Let $L$ be any language over $\{a,b\}$.
Let $K$ be the language : $K=\{v:va \in L \}$
In other words, the word $v$ is in $K$ if he has the properties that if we add an $a$ at the end of $v$ we get a word of $L$
Show that if $L$ is regular then $K$ is also regular.
Watch out : Do not mistake $K$ with $L \circ\{a\} $ Example : if $L$ is represented by the regular expression $(ba)^*$ then $K$ is represented by $(ba)^*b$
So now it's said that to proove this, an option could be that we can show how we can modify an automaton that recognize $L$ to get an automaton that recognize $K$. A formal proof is not required but we have to be clear. We can also show an example.

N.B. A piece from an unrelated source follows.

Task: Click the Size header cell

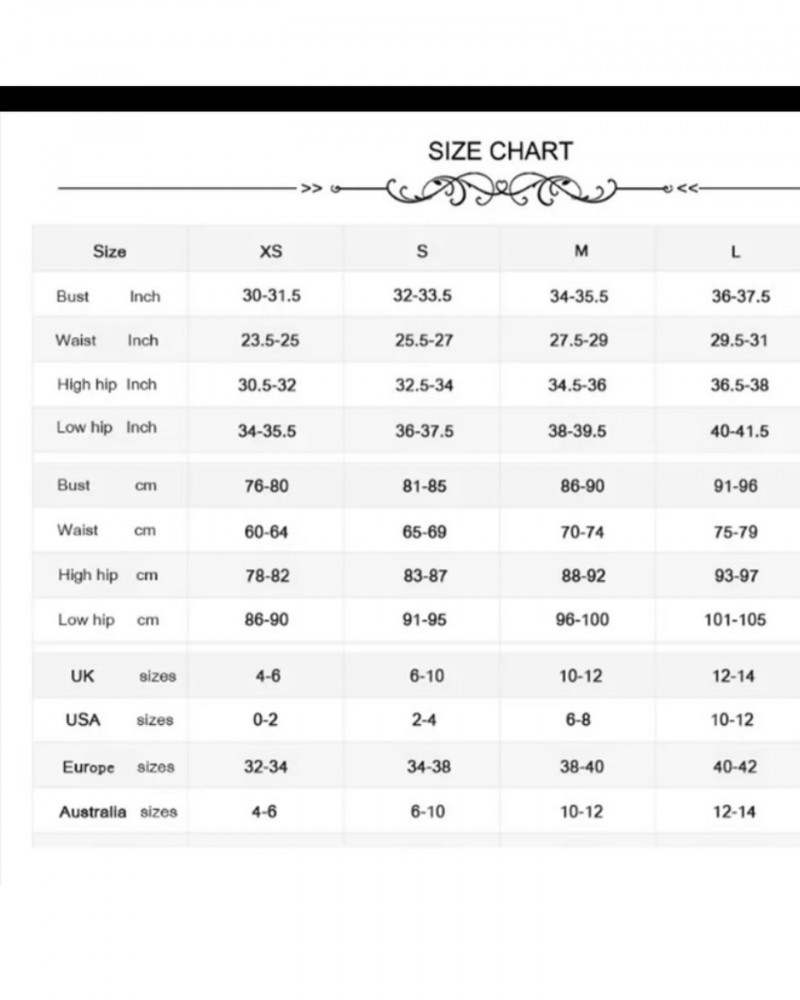Action: [109, 252]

Based on this last paragraph i started to draw an automaton for both $L$ and $K$ but i am not sure what to do next and how can this proove that $K$ is regular..
Drawing tool if u need it : http://madebyevan.com/fsm/ Thanks for your help.

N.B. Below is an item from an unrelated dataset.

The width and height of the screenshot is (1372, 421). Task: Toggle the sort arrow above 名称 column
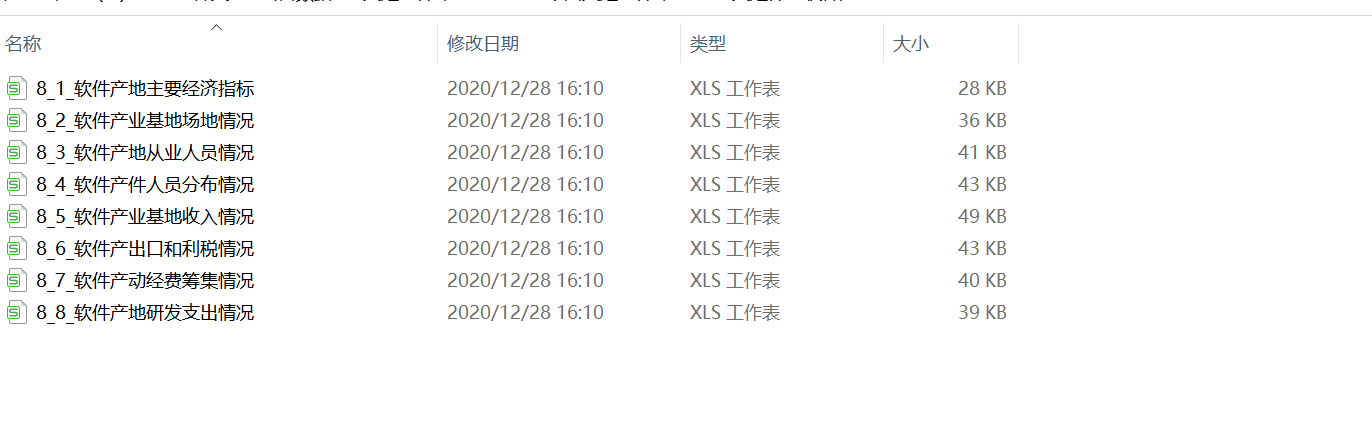(x=216, y=28)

For the language in your example there is a simpler DFA for $K$. You can use the DFA for $L$ with one simple modification: make state $2$ the acceptor state instead of state $1$. Any word that takes the DFA to state $2$ is in $K$, because adding an $a$ to the end will drive the DFA to state $1$, where the word will be accepted.

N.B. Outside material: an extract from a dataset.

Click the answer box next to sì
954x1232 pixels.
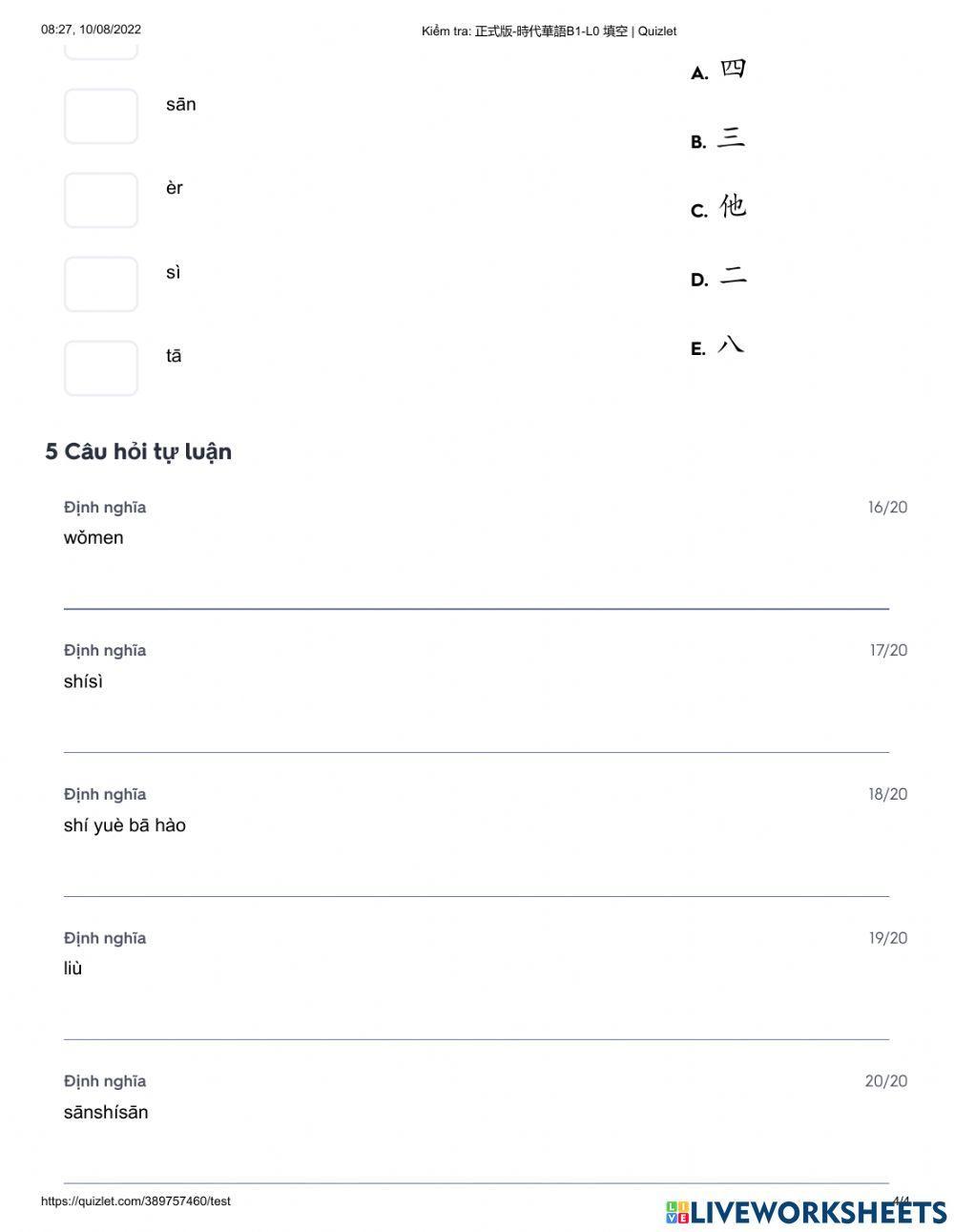tap(101, 284)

This idea works more generally. Suppose that you have a DFA $M$ for $L$, and it has a transition $q_i\overset{a}\longrightarrow q_j$, where $j$ is an acceptor state. If a word $v$ takes $M$ to state $q_i$, the word $va$ will take $M$ to state $q_j$, so $va\in L$, and $v\in K$. Thus, you want $v$ to be accepted, so you want $q_i$ to be an acceptor state in the DFA for $K$. This is true for all $a$-transitions to acceptor states of $M$: the states at the starting points of those transitions should be the acceptor states in the DFA for $K$.